Close

S&P Lowers Outlook on MasTec (MTZ) to Negative; Notes Elevated Debt-to-EBITDA Metric

January 21, 2016 11:53 AM EST

Standard & Poor's Ratings Services said that it has revised its outlook on Florida-based MasTec Inc. (NYSE: MTZ) to negative from stable and affirmed its 'BB' corporate credit rating on the company.

At the same time, we affirmed our 'BB-' issue-level rating on the company's $400 million senior unsecured notes due 2023.

"The outlook revision reflects that there is a one-in-three chance that we could lower our corporate credit rating on MasTec during the next year if we believe that its adjusted debt-to-EBITDA metric will remain above 3.5x for an extended period," said Standard & Poor's credit analyst Michael Durand. Specialty engineering and construction (E&C) contractor MasTec sustained weaker-than-expected credit measures in 2015 due to weak market conditions and execution issues. Although we expect the company's performance to improve in 2016, we recognize that there are uncertain trends in some of its end markets and acknowledge that its results may once again fall short of our expectations. While MasTec's backlog has grown by 10% year-over-year to $4.6 billion as of Sept. 30, 2015, there may potentially be project cancellations and deferrals in the company's expected work due to instability in its end markets. Over the long term, however, we expect that telecommunications companies will continue to upgrade their infrastructure and that oil and gas companies will continue to expand their network of long-haul pipelines.

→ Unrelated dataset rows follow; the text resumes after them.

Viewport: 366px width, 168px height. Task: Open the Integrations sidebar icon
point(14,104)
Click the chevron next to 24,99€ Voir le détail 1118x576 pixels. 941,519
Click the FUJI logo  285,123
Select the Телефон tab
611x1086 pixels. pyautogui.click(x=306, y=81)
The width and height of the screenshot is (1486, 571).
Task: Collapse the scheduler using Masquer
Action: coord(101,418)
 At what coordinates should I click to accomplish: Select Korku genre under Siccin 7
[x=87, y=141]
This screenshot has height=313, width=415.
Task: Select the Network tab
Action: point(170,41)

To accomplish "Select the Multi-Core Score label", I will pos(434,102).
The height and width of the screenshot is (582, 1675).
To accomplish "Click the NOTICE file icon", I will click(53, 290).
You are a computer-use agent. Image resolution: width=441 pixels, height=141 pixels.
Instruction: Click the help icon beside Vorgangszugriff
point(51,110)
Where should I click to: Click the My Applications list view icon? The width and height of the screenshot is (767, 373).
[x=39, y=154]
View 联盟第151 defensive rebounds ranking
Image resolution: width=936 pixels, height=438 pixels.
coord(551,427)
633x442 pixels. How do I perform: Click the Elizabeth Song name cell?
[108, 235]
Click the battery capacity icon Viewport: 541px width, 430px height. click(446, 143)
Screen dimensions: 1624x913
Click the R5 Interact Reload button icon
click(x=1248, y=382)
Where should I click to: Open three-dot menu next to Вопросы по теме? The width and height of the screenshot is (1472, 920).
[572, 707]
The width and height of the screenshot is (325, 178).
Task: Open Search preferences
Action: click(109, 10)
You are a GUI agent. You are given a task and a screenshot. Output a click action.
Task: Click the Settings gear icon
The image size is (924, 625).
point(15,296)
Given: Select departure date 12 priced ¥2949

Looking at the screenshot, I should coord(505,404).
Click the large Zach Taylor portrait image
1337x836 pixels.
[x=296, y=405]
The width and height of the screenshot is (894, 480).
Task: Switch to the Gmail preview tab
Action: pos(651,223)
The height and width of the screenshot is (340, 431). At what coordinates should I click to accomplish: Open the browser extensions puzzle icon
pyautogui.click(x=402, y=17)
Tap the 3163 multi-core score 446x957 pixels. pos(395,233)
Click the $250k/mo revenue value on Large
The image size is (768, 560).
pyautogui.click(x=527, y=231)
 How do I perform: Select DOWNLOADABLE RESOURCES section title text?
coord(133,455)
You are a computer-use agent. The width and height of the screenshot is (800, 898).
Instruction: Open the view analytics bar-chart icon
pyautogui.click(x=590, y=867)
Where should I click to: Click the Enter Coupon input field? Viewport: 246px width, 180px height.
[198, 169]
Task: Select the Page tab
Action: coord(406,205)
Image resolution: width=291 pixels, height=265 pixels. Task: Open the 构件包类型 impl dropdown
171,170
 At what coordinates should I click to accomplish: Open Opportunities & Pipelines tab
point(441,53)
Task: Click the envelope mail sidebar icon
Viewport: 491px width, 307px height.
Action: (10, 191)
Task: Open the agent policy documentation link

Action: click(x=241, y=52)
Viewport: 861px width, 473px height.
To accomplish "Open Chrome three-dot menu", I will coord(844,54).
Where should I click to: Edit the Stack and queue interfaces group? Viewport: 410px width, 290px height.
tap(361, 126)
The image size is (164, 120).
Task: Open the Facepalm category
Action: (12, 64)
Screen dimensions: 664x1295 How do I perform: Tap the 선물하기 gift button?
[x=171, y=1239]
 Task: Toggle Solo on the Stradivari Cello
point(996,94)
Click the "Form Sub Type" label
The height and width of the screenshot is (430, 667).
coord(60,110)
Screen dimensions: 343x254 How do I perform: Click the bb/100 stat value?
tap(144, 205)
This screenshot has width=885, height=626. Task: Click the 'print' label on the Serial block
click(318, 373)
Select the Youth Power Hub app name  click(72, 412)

The negative outlook on MasTec reflects that there is a one-in-three chance that we could lower our rating on the company over the next 12 months if the company continues to face challenging operating conditions and its performance does not improve following the weaker-than-expected results it posted in 2015.

We could lower our rating on MasTec if its operating performance does not improve and we expect that its adjusted debt-to-EBITDA metric will remain above 3.5x for an extended period. Although less likely, we could also lower our rating on the company if its free operating cash flow becomes negative because of continued weakness in its end markets, declining global industrial production, or low oil prices.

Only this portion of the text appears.